The reading rooms
The Barber Institute and its interiors have grade 1 listed status. The tables and chairs were designed by Gordon Russell, a very well-respected company that was based in Worcestershire and founded by Gordon Russell (1892-1980) in 1923 after he returned from active service in France. Russell was one of the most successful British furniture designers of the twentieth century and the company bearing his name became synonymous with great quality.
Gordon Russell also designed the furniture for the original Music Library (now the Photograph Room) and the lecture theatre. For more information on Gordon Russell see the Gordon Russell Design Museum.
The clocks on the walls in both the Main and Small reading rooms were manufactured by Dent and Co., the makers of Big Ben.

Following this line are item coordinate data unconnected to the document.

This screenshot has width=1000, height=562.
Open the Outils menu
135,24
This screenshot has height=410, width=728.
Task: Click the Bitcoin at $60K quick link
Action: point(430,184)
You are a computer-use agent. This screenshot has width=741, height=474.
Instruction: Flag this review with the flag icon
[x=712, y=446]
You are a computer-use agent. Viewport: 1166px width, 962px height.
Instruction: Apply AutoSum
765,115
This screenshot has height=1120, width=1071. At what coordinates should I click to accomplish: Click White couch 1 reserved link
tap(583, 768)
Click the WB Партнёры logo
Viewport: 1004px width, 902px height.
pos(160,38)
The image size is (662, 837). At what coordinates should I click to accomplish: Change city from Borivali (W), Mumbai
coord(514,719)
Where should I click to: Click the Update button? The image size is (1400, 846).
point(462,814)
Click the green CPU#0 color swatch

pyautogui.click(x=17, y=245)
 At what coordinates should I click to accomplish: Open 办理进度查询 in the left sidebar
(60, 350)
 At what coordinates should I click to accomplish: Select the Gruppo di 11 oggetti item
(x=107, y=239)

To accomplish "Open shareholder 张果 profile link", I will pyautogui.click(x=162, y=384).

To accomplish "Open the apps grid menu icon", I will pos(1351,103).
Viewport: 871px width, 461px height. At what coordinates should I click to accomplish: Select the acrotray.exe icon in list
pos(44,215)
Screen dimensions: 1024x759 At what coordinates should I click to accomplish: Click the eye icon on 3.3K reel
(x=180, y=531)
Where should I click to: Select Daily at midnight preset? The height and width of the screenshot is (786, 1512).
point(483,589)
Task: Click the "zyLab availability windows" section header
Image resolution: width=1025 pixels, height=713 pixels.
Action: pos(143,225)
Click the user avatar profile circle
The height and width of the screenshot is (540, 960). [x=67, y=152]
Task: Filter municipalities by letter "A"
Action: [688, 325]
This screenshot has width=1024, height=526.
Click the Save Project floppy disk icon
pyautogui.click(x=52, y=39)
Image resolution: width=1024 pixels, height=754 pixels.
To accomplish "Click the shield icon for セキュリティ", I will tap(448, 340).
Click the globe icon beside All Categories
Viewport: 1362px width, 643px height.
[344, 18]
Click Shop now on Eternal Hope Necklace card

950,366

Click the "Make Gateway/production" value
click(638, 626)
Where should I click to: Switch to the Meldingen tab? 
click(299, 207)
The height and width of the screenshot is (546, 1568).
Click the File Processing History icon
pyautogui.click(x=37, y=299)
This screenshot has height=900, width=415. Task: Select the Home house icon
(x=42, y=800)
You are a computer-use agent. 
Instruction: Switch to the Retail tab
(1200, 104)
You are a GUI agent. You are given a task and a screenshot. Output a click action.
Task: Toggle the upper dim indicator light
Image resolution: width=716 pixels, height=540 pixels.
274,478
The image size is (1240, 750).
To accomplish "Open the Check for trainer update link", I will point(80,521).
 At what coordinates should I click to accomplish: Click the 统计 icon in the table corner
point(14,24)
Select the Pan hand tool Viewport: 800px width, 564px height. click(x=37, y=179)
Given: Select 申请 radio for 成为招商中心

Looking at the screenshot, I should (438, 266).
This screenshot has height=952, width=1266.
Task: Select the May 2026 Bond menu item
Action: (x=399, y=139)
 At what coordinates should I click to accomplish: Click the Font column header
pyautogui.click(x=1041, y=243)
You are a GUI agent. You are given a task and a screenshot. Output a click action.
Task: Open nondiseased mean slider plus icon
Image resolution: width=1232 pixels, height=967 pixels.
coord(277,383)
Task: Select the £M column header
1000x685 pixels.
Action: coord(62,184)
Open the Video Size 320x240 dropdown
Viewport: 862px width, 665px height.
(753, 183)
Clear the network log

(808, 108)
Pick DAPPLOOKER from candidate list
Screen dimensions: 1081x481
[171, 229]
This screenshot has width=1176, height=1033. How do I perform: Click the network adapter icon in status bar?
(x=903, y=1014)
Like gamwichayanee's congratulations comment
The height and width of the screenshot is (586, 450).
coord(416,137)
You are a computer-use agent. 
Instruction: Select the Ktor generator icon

Bust of Thomas Bodkin by Charles Wheeler
The sculpture above the metal door in the Main Reading Room is a bust of Thomas Bodkin, the first director of the Institute. It was made by Charles Wheeler, who was a sculptor and also a friend of Bodkin’s. It had been exhibited at the RA in 1958 and was donated to the Institute after Bodkin’s death in 1961. A letter from Bodkin’s widow, Helen, thanked the artist and explained that the Institute had broken its own rules to accept the work. This refers to the terms of the Trust Deed, which stipulated that only ‘works of art or beauty of exceptional or outstanding merit’ executed before the end of the nineteenth century should be acquired. The terms of the deed were changed in 1967 to enable the acquisition of more recent works of art, providing they were over 30 years old.
RIBA Medal
Embedded in the glass of the interior door to the Main Reading Room is the RIBA (Royal Institute of British Architects) bronze medal awarded to Robert Atkinson for the design of the Institute by the Birmingham and Five Counties Architectural Association in 1946. From its opening, Atkinson received much praise for both the building’s aesthetic and functional merits and leading British architectural historian Sir John Summerson stated that it represented ‘better than almost any other building (except, perhaps the RIBA in Portland Place) the spirit of English architecture in the 1930s’.